1. La gestione del carico è il fattore più importante
Molti infortuni da sovraccarico nascono da aumenti troppo rapidi di volume o intensità: più chilometri, più serie, più carico sul bilancere in poco tempo, senza che il corpo abbia il tempo di adattarsi. Una progressione graduale, con incrementi misurati settimana dopo settimana, è una delle strategie più efficaci per ridurre il rischio.
- Evitare salti improvvisi di volume o intensità rispetto alle settimane precedenti
- Pianificare periodi di carico più leggero dopo blocchi intensi
- Prestare particolare attenzione al ritorno all'attività dopo una pausa prolungata (vacanze, malattia, infortunio)
2. Il recupero non è tempo perso
L'adattamento allo stimolo allenante avviene anche nelle fasi di recupero, non solo durante la seduta di allenamento. Sonno insufficiente, stress elevato e mancanza di giorni di scarico sono fattori di rischio spesso sottovalutati rispetto alla tecnica di esecuzione.

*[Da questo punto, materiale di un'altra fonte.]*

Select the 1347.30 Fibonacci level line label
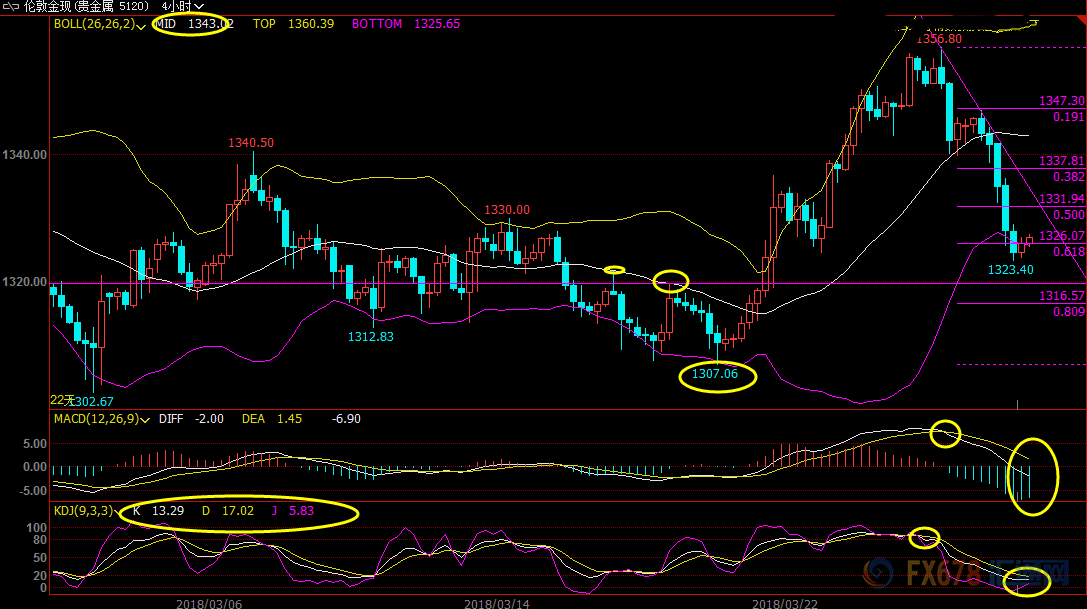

- Dare priorità a un sonno sufficiente e regolare
- Inserire giorni o settimane di scarico nella programmazione
- Considerare lo stress complessivo (lavoro, vita privata) come parte del carico totale, non solo l'allenamento in palestra
3. La mobilità e il controllo motorio contano
Avere una buona mobilità nelle articolazioni coinvolte in un gesto (ad esempio spalle per lo sviluppo sopra la testa, anche per lo squat, caviglie per la corsa) permette di eseguire il movimento con uno schema più efficiente e con meno compensi su altre strutture. Il lavoro di mobilità e controllo motorio non è un'attività accessoria, ma parte integrante della prevenzione.

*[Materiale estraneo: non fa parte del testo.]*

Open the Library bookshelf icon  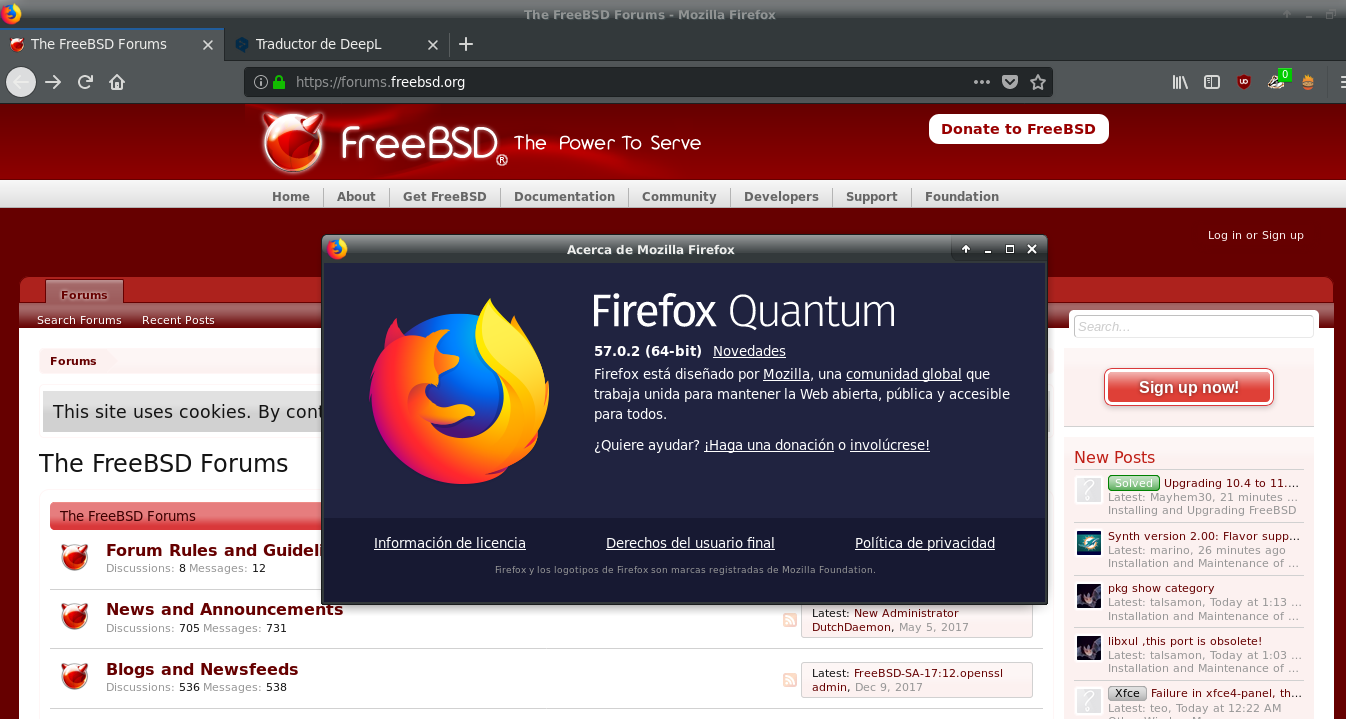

4. I segnali da non ignorare
Esiste una differenza tra il fastidio muscolare comune dopo un allenamento intenso (DOMS) e un dolore che segnala un sovraccarico in corso. Alcuni segnali utili da monitorare:
- Dolore che peggiora progressivamente nelle sedute successive, invece di attenuarsi
- Dolore localizzato a un'articolazione o a un tendine, distinto dal classico indolenzimento muscolare diffuso
- Dolore che compare sempre con lo stesso movimento o lo stesso carico
- Necessità di compensare con la tecnica per "evitare" il dolore durante l'esercizio
5. Il riscaldamento ha uno scopo specifico
Un riscaldamento efficace non serve solo ad "alzare la temperatura corporea", ma a preparare in modo specifico le strutture coinvolte nel gesto che si andrà a eseguire: attivazione muscolare, mobilità articolare specifica e serie di approccio progressive verso il carico di lavoro.
In sintesi
Non esiste un modo per eliminare del tutto il rischio di infortunio nello sport, ma la combinazione di carico gestito con criterio, recupero adeguato, mobilità funzionale e attenzione ai segnali del corpo riduce in modo significativo le probabilità che accada. Quando un dolore persiste nonostante questi accorgimenti, una valutazione specialistica permette di capirne l'origine e di costruire un percorso di recupero specifico.